Poi hai avuto modo di incrociare due dei tuoi idoli.
Si è stato bellissimo. Giravo e vedevo un mondo. Ho incrociato Serena Williams, il mio idolo da una vita, mi sembrava un universo parallelo. L’ho guardata da lontano, le ho detto: ‘ti amo’. Ma non mi ha sentito. Io vedo più la persona dell’atleta, vedo quello che ha fatto e per me Serena è leggendaria. La metto davanti a tutti perché è l’emblema dell’atleta. Ho visto fuori dal villaggio LeBron James, un altro che mi piace un sacco. Mi era andata bene perché ho beccato i miei due preferiti.
Uno sportivo molto importante, uno che ha fatto la storia una volta ha detto: "Sognare è necessario, anche se nel sogno va intravista la realtà". Tu come ti poni?
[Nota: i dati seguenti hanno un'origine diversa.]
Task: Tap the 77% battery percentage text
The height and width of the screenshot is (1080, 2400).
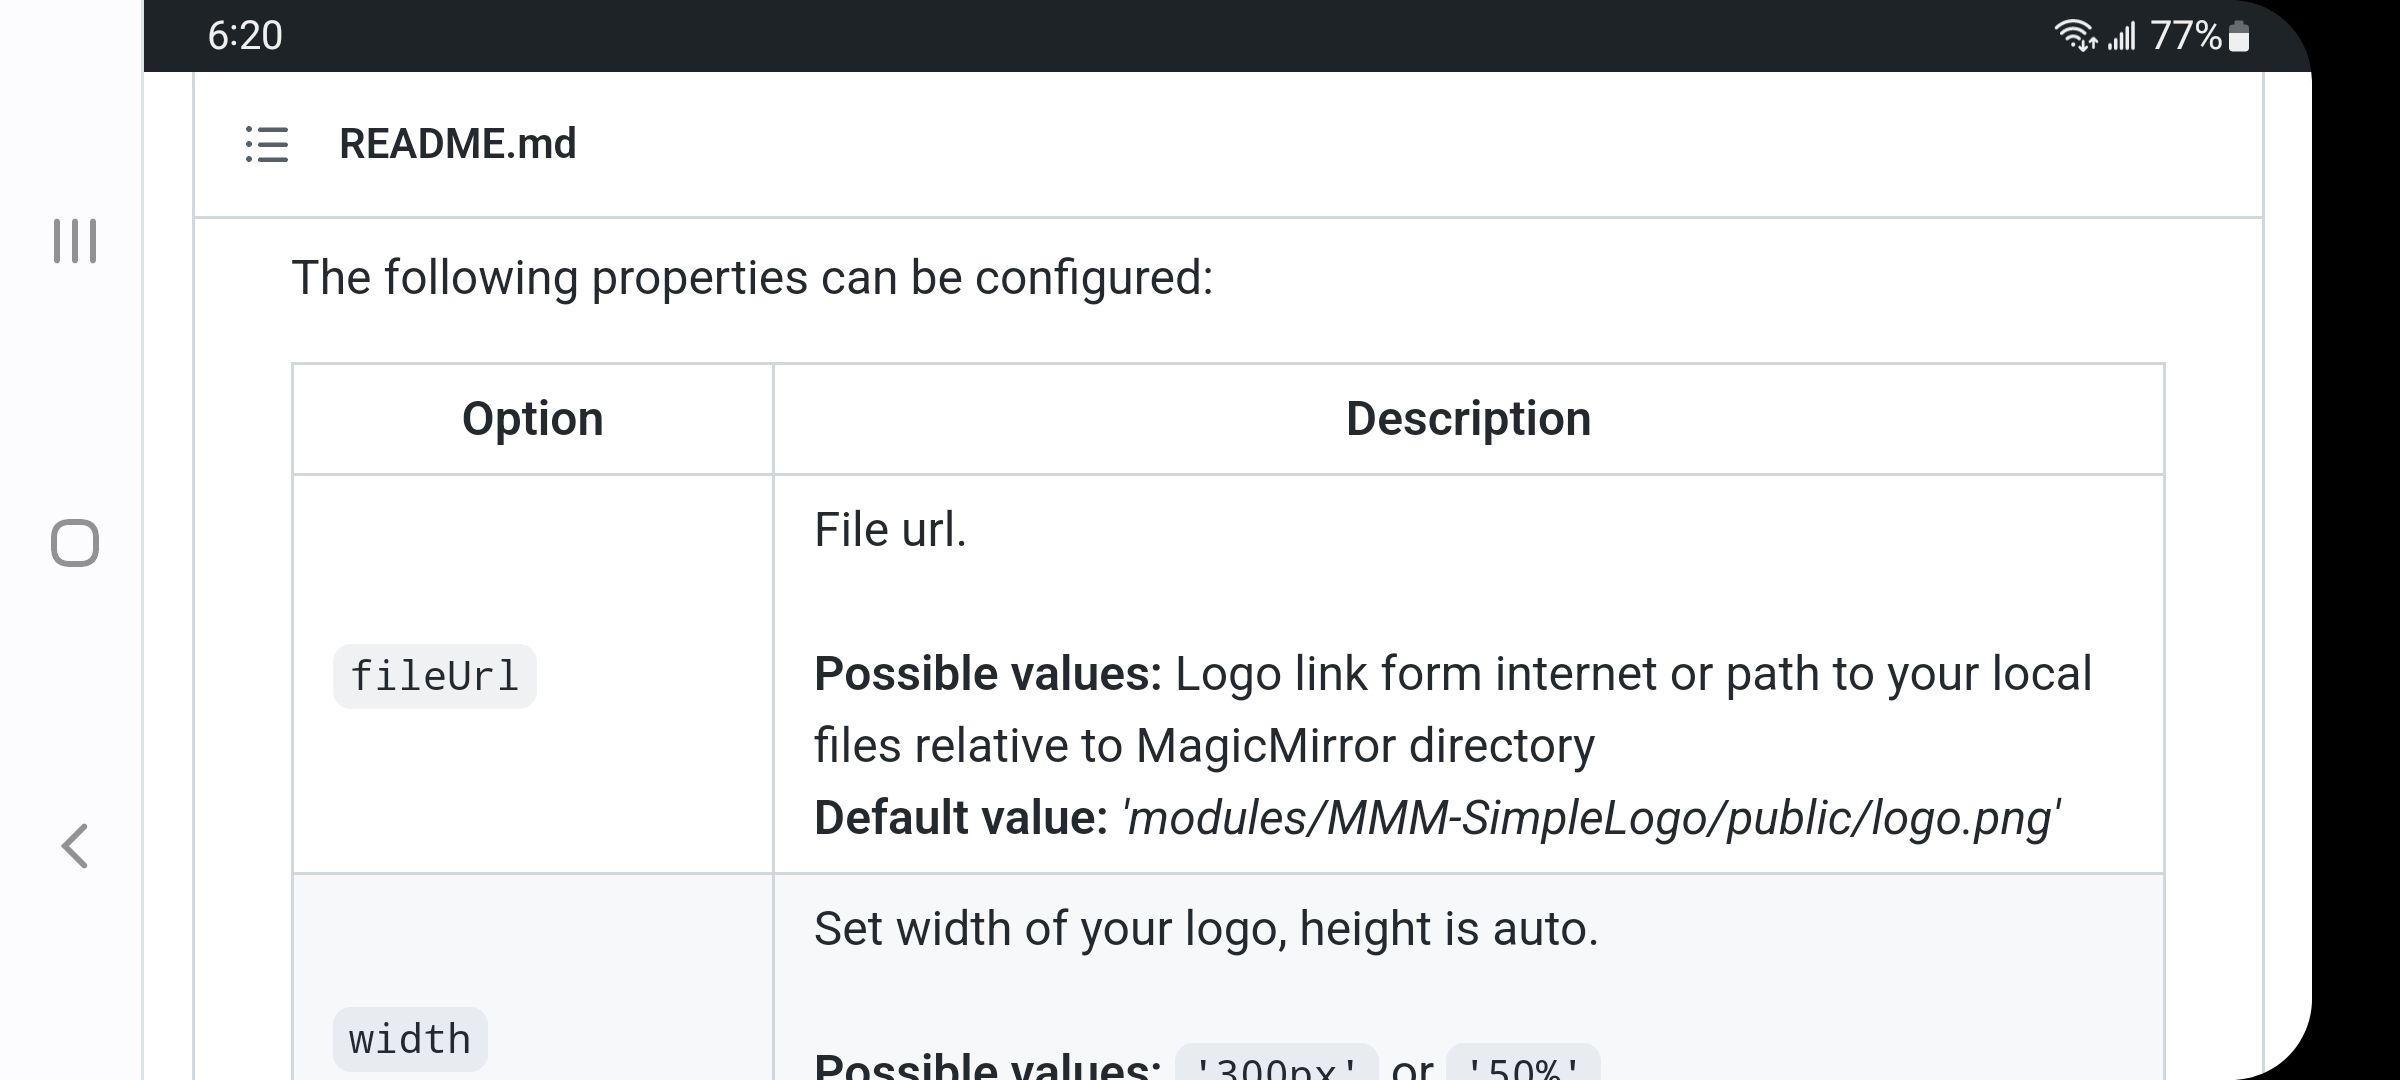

Bisogna essere obiettivi. Se pensi il mio limite è vuole dire che già te lo sei messo. Se ti metti come limite 10.80, non fai 10.79 ma 10.90. L'unico limite che ti puoi mettere è quello che ti metti tu da solo. Tre anni fa c'erano i Mondiali indoor a Belgrado, realizzai un'intervista per la federazione dicendo che sarei voluta arrivare in finale. Cosa che mai nessun'italiana aveva fatto. Mi dissero che forse avevo alzato troppo il tiro. Tre anni dopo li ho vinti. Quando hai un obiettivo grande quasi sembra incredibile anche solo dirlo. Sarebbe incredibile dire che una donna italiana possa disputare una finale dei 100 metri. Ora spero di diventare la prima in finale ai Mondiali.

Purtroppo ti è anche capitato di vivere episodi di razzismo, l'Italia è un paese razzista?
Il razzismo c’è ovunque ma in certo posti è più evidente. Il problema secondo me è che se ne parla poco e se ne parla solo quando ci sono determinate situazioni. Quella volta che mi capitò quell’episodio a Roma ero con mia sorella e con degli amici. Lì una donna mi disse: ‘Sporca negra'. Io mi arrabbiai. Le dissi: ‘A me puoi dirlo, ma non posso stare zitta'. Io non vorrei mai dare un esempio sbagliato né ai miei figli né a mia sorella e non bisogna stare zitti. Perché in Italia si pensa che bisogna essere superiori, ma bisogna dire le cose come stanno. Quando una persona fa una cosa brutta glielo devi fare capire.
Sei anche nota per i tuoi look che cambi spesso, come mai?
Ogni gara è diversa e per me è come entrare in un personaggio differente. Ogni gara cerco sempre interpretarla in base a come vorrei atteggiarmi, come vorrei interpretare a volte ho avuto le extension rosse, perché magari voglio interpretare una donna sicura di sé, a volte sono andata in gara con due codini perché volevo essere più spontanea. Le gare sprint tra quelle dell'atletiche sono le più creative, ogni gara è diversa e va interpretata in modo diversa, quello è anche il nostro palcoscenico.